** Available records **
____________________

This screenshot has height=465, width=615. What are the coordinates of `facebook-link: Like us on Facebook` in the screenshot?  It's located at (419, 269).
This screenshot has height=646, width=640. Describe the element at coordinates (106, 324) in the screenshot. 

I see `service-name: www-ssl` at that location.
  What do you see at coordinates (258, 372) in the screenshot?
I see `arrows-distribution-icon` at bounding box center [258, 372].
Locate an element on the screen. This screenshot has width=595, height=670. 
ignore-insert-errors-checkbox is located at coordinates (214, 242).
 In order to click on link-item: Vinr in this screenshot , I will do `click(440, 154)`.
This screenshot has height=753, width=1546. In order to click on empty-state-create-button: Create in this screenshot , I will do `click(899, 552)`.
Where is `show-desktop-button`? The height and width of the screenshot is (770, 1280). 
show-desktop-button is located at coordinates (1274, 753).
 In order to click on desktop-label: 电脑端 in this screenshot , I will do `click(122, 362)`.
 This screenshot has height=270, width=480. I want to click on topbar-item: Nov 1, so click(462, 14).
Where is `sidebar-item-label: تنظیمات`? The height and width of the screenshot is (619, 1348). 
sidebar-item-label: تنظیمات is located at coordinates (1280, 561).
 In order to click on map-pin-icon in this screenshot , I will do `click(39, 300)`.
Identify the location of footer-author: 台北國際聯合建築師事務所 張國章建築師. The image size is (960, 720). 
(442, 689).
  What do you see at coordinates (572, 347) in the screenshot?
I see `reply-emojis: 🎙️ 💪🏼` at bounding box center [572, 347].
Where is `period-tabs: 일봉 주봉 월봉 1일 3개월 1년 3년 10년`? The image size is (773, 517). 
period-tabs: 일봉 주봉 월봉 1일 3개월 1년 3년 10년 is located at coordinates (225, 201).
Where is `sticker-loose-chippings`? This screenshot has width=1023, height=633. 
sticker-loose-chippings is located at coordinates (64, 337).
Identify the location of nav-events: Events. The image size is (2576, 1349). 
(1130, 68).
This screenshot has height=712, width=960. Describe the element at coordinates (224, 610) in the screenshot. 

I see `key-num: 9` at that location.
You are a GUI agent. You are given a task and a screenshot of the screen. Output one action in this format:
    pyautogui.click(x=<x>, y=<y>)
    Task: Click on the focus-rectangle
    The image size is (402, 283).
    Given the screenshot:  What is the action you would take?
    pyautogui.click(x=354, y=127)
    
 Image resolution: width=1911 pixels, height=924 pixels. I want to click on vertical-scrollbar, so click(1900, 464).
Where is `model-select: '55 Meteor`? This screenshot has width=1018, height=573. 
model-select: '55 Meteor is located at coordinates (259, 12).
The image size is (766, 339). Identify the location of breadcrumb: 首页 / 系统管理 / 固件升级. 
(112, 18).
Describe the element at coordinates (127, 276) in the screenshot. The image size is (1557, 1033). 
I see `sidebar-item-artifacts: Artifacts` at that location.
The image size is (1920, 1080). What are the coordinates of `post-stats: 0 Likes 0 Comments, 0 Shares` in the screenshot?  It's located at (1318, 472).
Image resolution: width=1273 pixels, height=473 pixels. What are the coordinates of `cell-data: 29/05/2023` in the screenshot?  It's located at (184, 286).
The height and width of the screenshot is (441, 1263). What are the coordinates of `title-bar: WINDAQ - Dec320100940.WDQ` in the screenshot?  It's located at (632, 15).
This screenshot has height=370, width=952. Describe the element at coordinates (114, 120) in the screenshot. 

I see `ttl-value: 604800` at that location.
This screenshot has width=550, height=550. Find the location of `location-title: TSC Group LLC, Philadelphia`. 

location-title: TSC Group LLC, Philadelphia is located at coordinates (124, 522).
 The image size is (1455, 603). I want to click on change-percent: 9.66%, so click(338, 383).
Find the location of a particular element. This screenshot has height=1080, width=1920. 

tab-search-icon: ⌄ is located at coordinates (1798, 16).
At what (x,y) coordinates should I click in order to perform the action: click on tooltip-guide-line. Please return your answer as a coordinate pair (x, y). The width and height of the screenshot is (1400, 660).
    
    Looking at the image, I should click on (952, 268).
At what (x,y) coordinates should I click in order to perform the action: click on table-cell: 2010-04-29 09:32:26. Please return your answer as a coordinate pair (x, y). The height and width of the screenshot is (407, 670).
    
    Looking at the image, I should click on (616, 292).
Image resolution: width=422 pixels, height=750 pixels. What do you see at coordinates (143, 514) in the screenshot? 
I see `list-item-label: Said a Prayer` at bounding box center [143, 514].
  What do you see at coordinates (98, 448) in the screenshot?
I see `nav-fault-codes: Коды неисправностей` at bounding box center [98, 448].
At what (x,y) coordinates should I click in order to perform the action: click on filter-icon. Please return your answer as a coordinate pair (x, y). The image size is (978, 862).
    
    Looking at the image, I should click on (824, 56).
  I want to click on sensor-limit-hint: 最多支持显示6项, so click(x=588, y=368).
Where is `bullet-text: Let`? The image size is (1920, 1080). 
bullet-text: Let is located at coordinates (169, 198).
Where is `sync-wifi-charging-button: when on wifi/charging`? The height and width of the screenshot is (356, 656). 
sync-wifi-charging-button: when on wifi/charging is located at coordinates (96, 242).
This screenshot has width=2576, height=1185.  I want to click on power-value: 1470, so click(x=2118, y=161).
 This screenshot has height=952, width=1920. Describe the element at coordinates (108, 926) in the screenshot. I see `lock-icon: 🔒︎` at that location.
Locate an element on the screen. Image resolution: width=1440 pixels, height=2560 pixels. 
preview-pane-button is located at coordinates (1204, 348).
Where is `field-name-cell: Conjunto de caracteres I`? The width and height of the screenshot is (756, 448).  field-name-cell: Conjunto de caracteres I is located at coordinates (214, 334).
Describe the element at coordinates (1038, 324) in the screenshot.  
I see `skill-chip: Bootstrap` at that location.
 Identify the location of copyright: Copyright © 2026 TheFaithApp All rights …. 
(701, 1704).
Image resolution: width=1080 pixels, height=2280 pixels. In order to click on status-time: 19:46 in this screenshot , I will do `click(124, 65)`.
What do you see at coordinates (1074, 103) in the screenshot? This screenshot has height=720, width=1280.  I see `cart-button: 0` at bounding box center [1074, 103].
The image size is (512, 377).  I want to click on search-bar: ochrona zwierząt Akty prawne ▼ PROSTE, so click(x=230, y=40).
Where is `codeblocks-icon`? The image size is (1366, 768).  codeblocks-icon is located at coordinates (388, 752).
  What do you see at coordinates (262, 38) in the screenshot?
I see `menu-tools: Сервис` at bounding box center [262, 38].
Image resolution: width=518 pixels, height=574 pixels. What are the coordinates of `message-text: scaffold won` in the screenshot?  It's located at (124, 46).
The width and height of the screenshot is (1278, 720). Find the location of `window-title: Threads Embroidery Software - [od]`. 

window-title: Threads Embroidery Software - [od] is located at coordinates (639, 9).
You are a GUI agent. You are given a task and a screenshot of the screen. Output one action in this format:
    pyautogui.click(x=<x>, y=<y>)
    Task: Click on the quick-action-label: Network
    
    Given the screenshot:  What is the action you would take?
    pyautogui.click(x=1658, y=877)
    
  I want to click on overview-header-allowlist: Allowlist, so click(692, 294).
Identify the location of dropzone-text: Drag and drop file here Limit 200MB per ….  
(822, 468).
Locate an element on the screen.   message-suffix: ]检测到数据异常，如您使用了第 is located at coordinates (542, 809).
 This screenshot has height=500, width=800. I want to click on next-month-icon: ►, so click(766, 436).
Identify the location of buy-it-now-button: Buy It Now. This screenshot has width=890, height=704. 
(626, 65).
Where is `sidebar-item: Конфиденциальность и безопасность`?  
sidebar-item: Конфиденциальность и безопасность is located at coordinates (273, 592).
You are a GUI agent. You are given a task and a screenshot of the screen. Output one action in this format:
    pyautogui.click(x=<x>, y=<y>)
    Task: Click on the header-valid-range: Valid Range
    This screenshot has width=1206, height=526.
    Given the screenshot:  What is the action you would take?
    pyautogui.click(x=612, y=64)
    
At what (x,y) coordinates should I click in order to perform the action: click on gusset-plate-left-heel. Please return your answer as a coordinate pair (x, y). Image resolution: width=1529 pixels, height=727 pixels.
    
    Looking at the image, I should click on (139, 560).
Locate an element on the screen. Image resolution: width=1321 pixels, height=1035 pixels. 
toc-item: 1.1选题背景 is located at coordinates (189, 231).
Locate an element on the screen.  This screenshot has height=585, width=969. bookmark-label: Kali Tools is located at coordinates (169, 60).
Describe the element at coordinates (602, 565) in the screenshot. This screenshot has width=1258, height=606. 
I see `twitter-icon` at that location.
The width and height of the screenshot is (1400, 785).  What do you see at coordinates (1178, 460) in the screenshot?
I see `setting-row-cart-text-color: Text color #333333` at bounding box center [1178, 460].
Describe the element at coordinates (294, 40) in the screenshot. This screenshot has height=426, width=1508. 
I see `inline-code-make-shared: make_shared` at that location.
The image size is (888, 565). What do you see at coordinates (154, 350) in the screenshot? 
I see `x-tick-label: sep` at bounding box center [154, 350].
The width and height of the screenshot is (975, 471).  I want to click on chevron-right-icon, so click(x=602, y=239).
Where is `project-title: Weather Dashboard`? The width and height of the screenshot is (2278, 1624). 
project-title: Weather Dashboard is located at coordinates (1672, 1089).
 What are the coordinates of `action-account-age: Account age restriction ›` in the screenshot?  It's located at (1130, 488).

____________________

** Work instruction **
Reproduce, without alteration, every line of the listing above, from the line containing "This screenshot has height=370, width=952." down to the line containing "center [98, 448].", including both of those lines.

** Completed exercise **
This screenshot has height=370, width=952. Describe the element at coordinates (114, 120) in the screenshot. 

I see `ttl-value: 604800` at that location.
This screenshot has width=550, height=550. Find the location of `location-title: TSC Group LLC, Philadelphia`. 

location-title: TSC Group LLC, Philadelphia is located at coordinates (124, 522).
 The image size is (1455, 603). I want to click on change-percent: 9.66%, so click(338, 383).
Find the location of a particular element. This screenshot has height=1080, width=1920. 

tab-search-icon: ⌄ is located at coordinates (1798, 16).
At what (x,y) coordinates should I click in order to perform the action: click on tooltip-guide-line. Please return your answer as a coordinate pair (x, y). The width and height of the screenshot is (1400, 660).
    
    Looking at the image, I should click on (952, 268).
At what (x,y) coordinates should I click in order to perform the action: click on table-cell: 2010-04-29 09:32:26. Please return your answer as a coordinate pair (x, y). The height and width of the screenshot is (407, 670).
    
    Looking at the image, I should click on (616, 292).
Image resolution: width=422 pixels, height=750 pixels. What do you see at coordinates (143, 514) in the screenshot? 
I see `list-item-label: Said a Prayer` at bounding box center [143, 514].
  What do you see at coordinates (98, 448) in the screenshot?
I see `nav-fault-codes: Коды неисправностей` at bounding box center [98, 448].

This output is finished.